High Court refuses to strike out libel claim arising from mailshot
In the case of (1) Mama Group Ltd (2) Lovebox Festivals Ltd v (1) Daniel sinclair (2) Alexandra Joseph  EWHC 2374, the applicants request for a libel claim to be stuck out as an 'abuse of process' was refused.
The applicants had been attending the Lovebox music festival held in Victoria Park, London organised by the claimants/respondents. Throughout the course of the day, one of the applicants became concerned as to the whereabouts of her mobile phone and subsequently engaged in a heated discussion with festival staff. This led to both applicants being restrained and removed from the festival by contracted security guards. During the course of the incident one of the applicants fell over.
Allegations of force were made on both sides. The applicants took their complaint to the police. The police took no action in relation to the incident. The applicants then published their complaints in an email containing an attachment showing images of cuts and scars on a woman who had attended the same event. The images were coupled with a description suggesting that the festival organisers had allowed for the use of excessive force by the contracted security personnel at the festival. The email was circulated via Twitter and sent to high-profile parties including the local authority; television, radio and music outlets; members of parliament; journalists; and various organisations such as those for human rights and womens groups.
After limited pre-action correspondence the festival organisers sued for libel. Mr Justice Dingemans had to decide whether the prospect of a trial yielded any significant advantages over the disadvantages - principally the cost to the parties and the use of court resources. This type of application is known as a Jameel 'abuse of process' application.
It was decided that the case in hand was not an abuse of process as the email and attachments in question obviously intended too and most probably did cause damage. The respondents were well within their rights to defend their reputation thus, there was a legitimate purpose for bringing the action. In conclusion Dingemans J said:-
"In my judgment this action is not an abuse of process for a number of reasons. First the email and the attached flyer were obviously intended to cause damage to Mama Group and Lovebox. This is because the email asked persons not to go to relevant festivals and venues and indeed the Twitter hashtag and email account both included the words "don't go to lovebox". Although it does not necessarily follow that a person's intent to cause damage by a publication will always be successful, it is, to say the least, not particularly attractive to seek to strike out an action brought in respect of such a publication as an abuse of process on the basis that the proposed campaign was so unsuccessful that it did not achieve its purpose.

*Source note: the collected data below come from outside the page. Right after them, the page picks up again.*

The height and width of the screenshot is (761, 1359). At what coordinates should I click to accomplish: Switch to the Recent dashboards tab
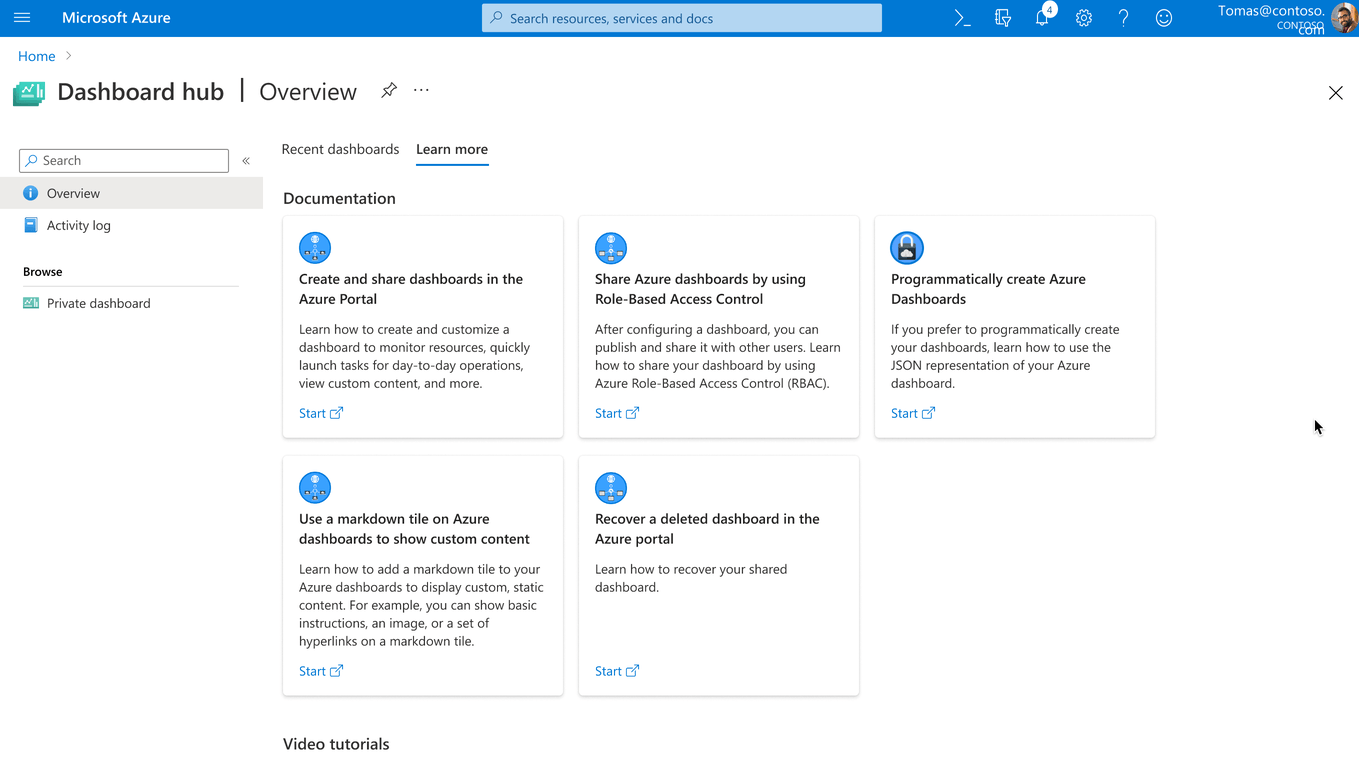(x=340, y=149)
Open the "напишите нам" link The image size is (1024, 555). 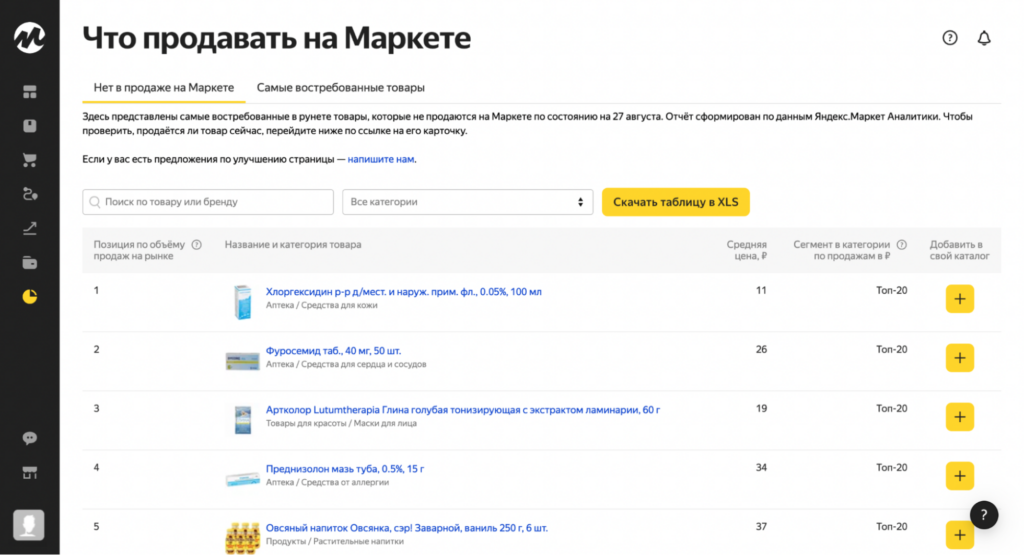pos(381,159)
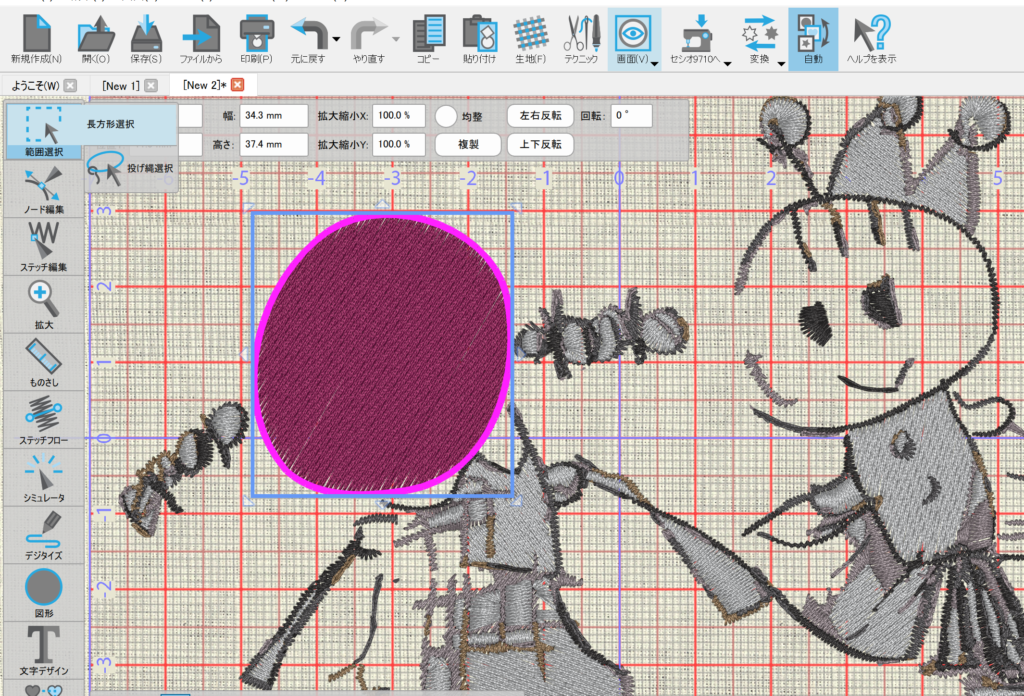
Task: Expand the 元に戻す undo history arrow
Action: pyautogui.click(x=336, y=40)
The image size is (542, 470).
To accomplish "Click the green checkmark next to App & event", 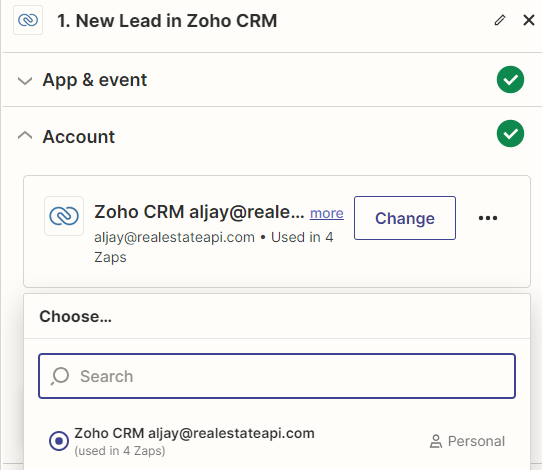I will click(510, 80).
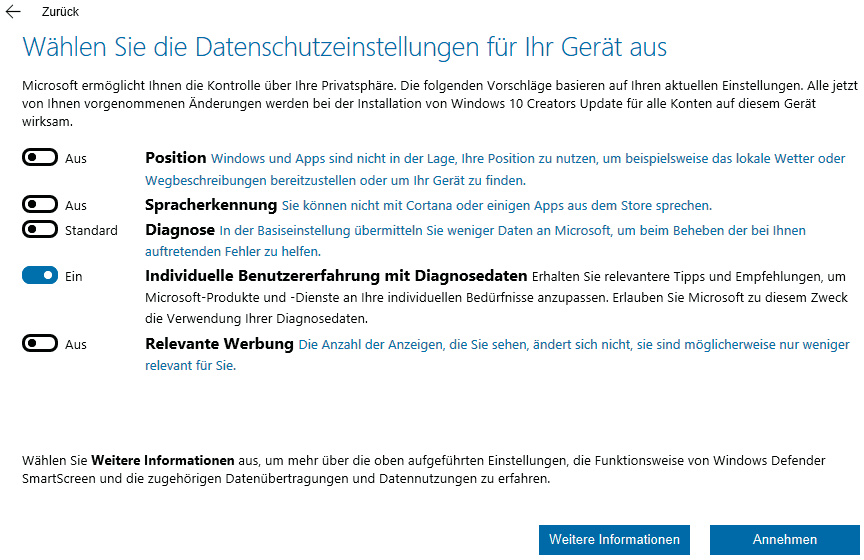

secondly the evidence suggests that damage was caused. The email did cause persons to react and raise issues with the Claimants, according to the witness evidence now before me. Mr Price is entitled to say that the evidence shows that queries raised with Mama Group and Lovebox were handled successfully by Mama Group and Lovebox, and that the email did ask persons concerned to contact Mama Group and Lovebox. However it is plain that not every person will raise queries with Mama Group and Lovebox, and this was a very extensive publication. If the Claimants succeed in their claims they will be entitled to real, and not nominal, damages.
Thirdly I accept that Mama Group and Lovebox do have a genuine intention to vindicate their reputation. It was apparent in pre-action correspondence that one thing that divided the parties (in addition to issues of costs) was whether Mr sinclair and Ms Joseph should apologise and circulate that apology to the recipients of the email. It is common ground that I am not in a position to give any vindication by this judgment (compare Cammish) because these issues, if the action is not an abuse of process, are for the jury and not for me. In these circumstances Mama Group and Lovebox are entitled to seek vindication from the jury.
Fourthly I am not able to say, on the material before me, that it is not in the Claimants' interests to bring this action. The Claimants consider that they will not be blamed for the guard's faked bite mark on the basis that he was not their employee and they have investigated matters fairly and properly. The Defendants consider that it will very considerably damage the Claimants' reputation. Both outcomes are possible and will be for the jury.
Fifthly, although I do not consider that the lateness of this application would be a reason for refusing to strike out the action if I considered it to be an abuse of process, I do consider that the timing of this application part demonstrates that this is a real action. As noted above, the question about what loss had been suffered by the Claimants has been raised in correspondence by the Defendants throughout the action. The Claimants have said that they have been making investigations but have not, in the end, pleaded special damage. The Defendants did not make the application in October or January because they were concerned that the Claimants might adduce some evidence of loss, and they wanted to be sure that there was none. This seems to me to have been a proper stance to take by the Defendants. However it does demonstrate that the Defendants considered (in my judgment rightly) that this action was not being pursued for an illegitimate purpose. Real loss, even provable special damage, was exactly what was likely to follow from the publications. The fact that no provable financial loss has been alleged or pleaded does not change the action from a real one into an illegitimate one."
The application was dismissed and the matter is to be listed for a Pre-Trial Review.